Igrejas, casarões e áreas preservadas em parques estaduais revelam um roteiro turístico ainda pouco divulgado, mas em plena ascensão, sedutor principalmente aos amantes do turismo ecológico e rural. Colonizadas por imigrantes italianos e alemães no início do século XVI, as montanhas capixabas mantêm até hoje as tradições daqueles que chegaram primeiro, seja nas construções de época ou na gastronomia.
O roteiro da serras pode ser contemplado quase que inteiramente através da BR-262. A região montanhosa tem início uns 50 quilômetros distante das praias. O caminho sinuoso parece ter sido projetado de forma que o turista possa, sem mesmo sair da rodovia, vislumbrar grande parte das belezas naturais e arquitetônicas preservadas por uma população de aproximadamente 300 mil habitantes moram nas pequenas, mas aconchegantes cidades incrustradas ao pé ou no alto da montanhas.
Até mesmo a economia regional, baseada na produção de hortifrutigranjeiros, se constitui em uma atração turística. A agricultura familiar, com produtos típicos da região, encantam os visitantes nos cafés colonias, casas de chá e pomares, sem esquecer, é claro, das tradicionais moquecas e tortas capixabas, presentes não somente no litoral, mas nos quatro cantos do estado do Espírito Santo.
Paulo Renato Fonseca, guia turístico, explicou que a região serrana nunca foi tão visitada como nos últimos anos.

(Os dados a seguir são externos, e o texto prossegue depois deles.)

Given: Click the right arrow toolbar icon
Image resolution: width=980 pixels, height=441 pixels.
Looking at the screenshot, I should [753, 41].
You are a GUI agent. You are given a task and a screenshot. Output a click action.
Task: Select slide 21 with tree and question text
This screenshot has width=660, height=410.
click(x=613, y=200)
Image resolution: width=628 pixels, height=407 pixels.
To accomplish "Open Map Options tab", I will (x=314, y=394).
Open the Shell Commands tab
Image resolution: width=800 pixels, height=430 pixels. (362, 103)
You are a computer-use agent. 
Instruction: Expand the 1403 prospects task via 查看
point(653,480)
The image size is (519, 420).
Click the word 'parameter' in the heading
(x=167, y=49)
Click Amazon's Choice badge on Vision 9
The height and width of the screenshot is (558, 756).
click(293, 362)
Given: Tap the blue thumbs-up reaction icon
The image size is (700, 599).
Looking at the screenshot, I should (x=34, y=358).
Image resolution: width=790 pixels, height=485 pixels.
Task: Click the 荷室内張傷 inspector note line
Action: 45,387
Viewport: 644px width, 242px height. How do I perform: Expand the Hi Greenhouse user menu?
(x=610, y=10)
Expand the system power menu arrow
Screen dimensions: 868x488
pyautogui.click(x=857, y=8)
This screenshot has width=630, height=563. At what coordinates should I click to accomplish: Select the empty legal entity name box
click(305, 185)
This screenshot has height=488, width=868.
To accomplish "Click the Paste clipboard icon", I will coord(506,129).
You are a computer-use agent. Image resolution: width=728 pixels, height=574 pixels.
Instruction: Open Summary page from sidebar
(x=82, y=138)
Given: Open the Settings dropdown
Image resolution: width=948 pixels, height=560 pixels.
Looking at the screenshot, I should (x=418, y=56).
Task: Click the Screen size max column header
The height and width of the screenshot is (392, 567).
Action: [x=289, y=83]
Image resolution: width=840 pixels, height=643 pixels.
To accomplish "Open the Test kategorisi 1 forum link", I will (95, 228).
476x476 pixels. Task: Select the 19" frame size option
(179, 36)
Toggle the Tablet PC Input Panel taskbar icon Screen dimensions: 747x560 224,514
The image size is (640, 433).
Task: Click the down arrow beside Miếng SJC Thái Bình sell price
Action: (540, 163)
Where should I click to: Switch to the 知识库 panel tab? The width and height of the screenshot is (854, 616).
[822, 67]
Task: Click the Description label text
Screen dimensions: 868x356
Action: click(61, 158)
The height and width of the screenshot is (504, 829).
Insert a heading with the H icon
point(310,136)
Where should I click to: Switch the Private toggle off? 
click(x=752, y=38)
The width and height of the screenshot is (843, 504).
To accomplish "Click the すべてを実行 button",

Disse, que as praias continuam sendo o mais forte atrativo, mas que as montanhas completam e fazem do turismo do estado um roteiro eclético e saudável, seja na areia das praias, no descanso das pousadas ou se aventurando nas montanhas. Atualmente, segundo Fonseca, a taxa de ocupação dos hotéis nas montanhas é maior que a dos hotéis nas praias de Vitória.
Na área serrana uma das regiões mais procuradas é a do Parque Estadual da Pedra Azul, nome que faz referência a uma formação rochosa de características únicas, com quase 2 mil metros de altitude. Rodeada por hotéis e pousadas e cachoeiras, a Pedra Azul fica dentro do município de Domingos Martins, que abriga ainda uma reserva ecológica rica em fauna e flora.
A altitude média nas serra é de 800 metros acima do nível do mar. O clima tropical permite temperaturas que variam de 26º no verão e 5º no inverno. Na Serra da Matinheira, uma das mais conhecidas, os picos mais altos chegam a medir até 2 mil metros de altura.
De acordo com Paulo Fonseca, o potencial histórico do Estado, que preserva construções com mais de 450 anos, é o retrato vivo da colonização capixaba e também da devoção religiosa de sua gente. Uma das obras arquitetônicas mais visitadas é o Convento da Penha, em Vila Velha (Grande Vitória), construído em 1535 pelo jesuítas. O convento está localizado em uma montanha e pode ser avistado de várias regiões da Região Metropolitana de Vitória. É como se fosse o Cristo Redentor do Rio de Janeiro.